Aim of the exercise - Starting at the line that contains "This screenshot has height=655, width=1106.", return every line through the end of the data exactly, without pictures.

Source material START

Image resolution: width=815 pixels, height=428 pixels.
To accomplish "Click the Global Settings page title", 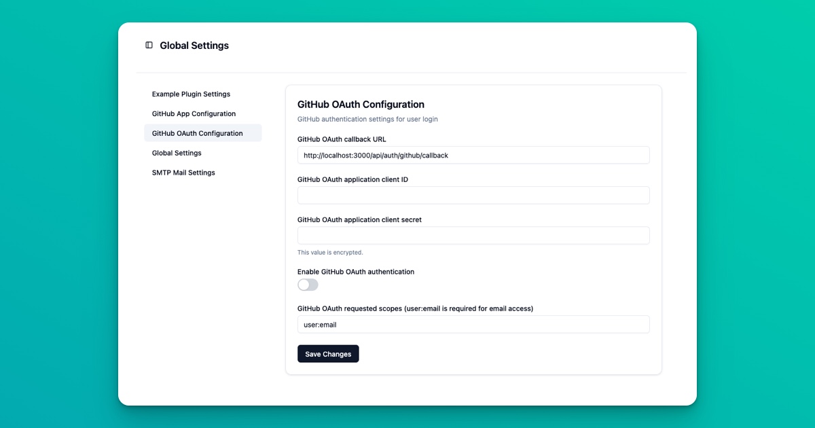I will tap(194, 45).
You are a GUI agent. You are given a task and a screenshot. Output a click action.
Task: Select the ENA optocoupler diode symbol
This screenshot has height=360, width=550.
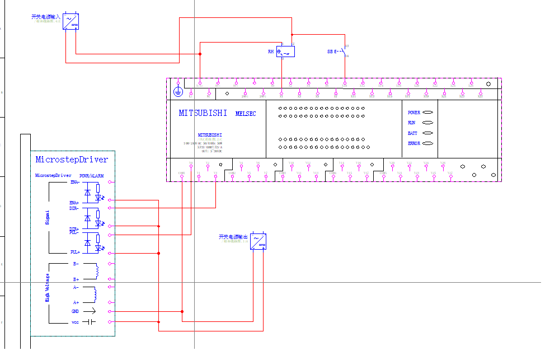[87, 193]
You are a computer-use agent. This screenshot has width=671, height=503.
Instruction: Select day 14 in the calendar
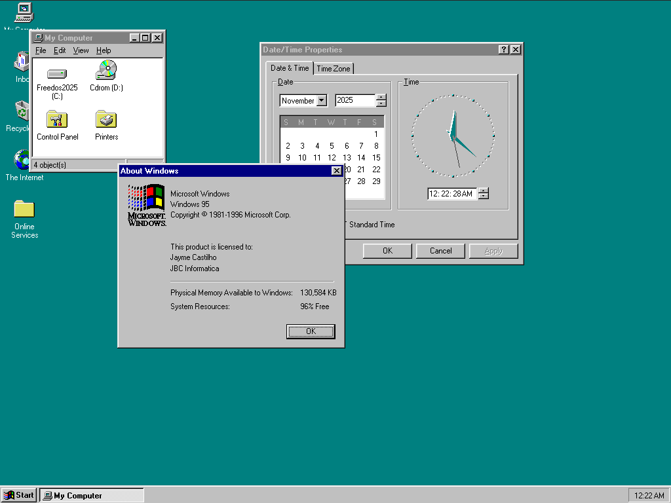(361, 158)
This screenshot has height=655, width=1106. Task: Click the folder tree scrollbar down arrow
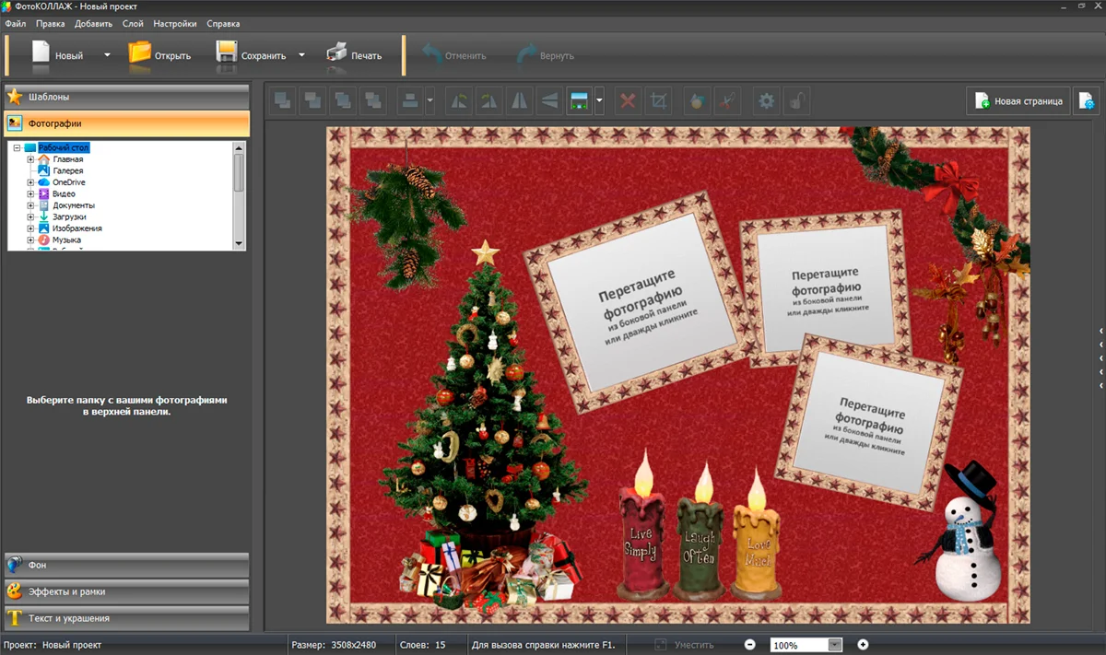pos(239,244)
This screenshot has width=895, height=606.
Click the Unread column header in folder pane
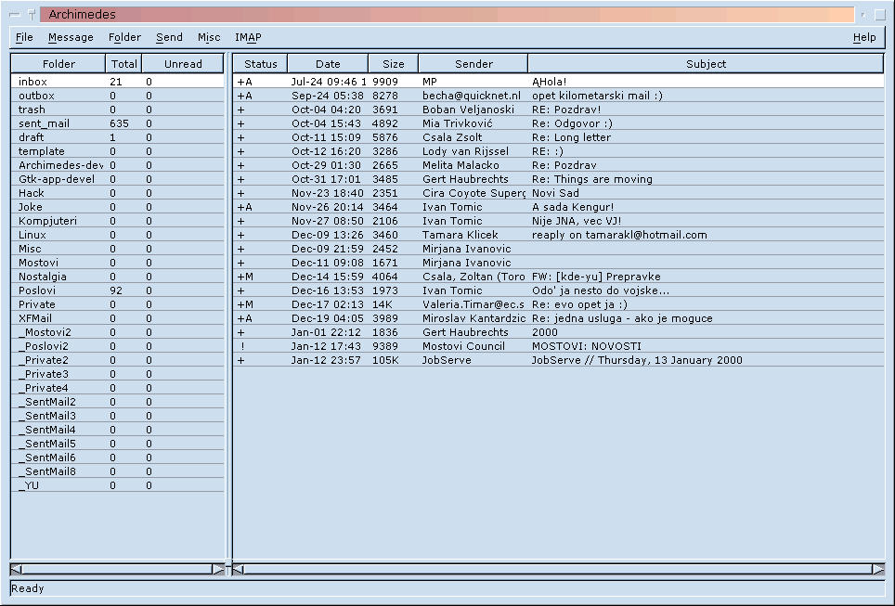183,64

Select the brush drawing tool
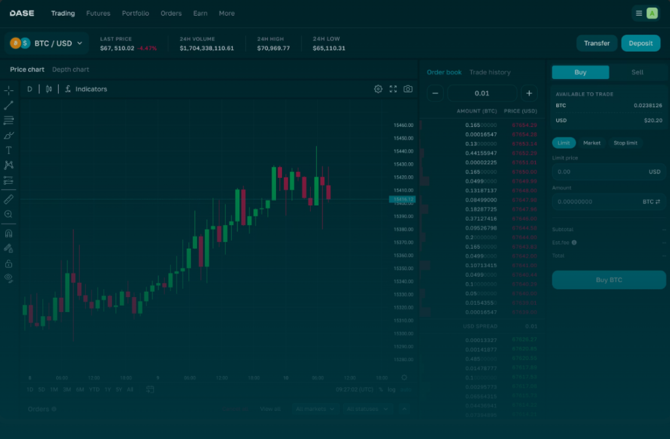(9, 135)
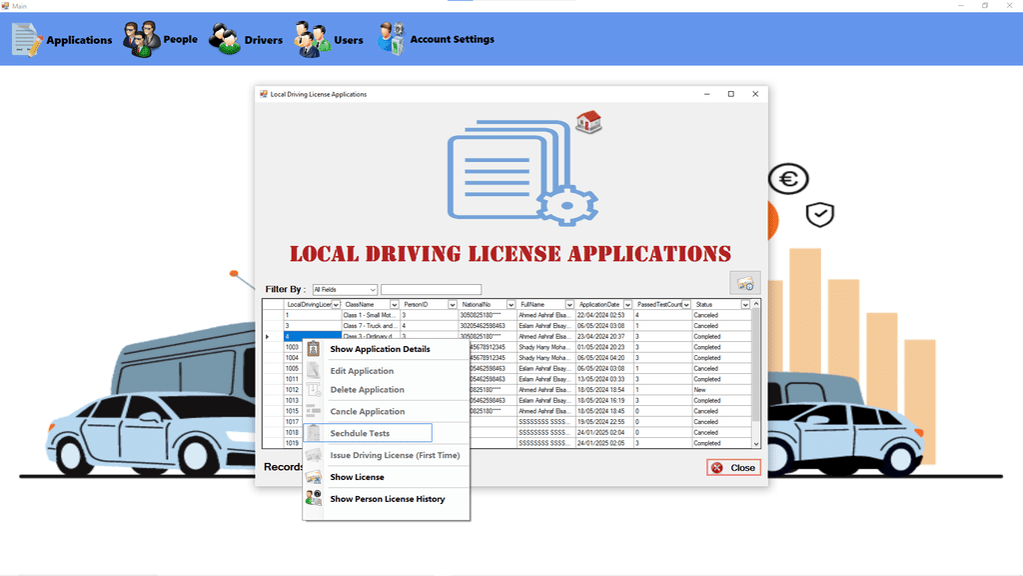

Source material END

Solved exercise -
This screenshot has height=655, width=1106. Task: Click the folder tree scrollbar down arrow
pos(239,244)
This screenshot has width=895, height=606.
Click the Unread column header in folder pane
183,64

Select the brush drawing tool
(9, 135)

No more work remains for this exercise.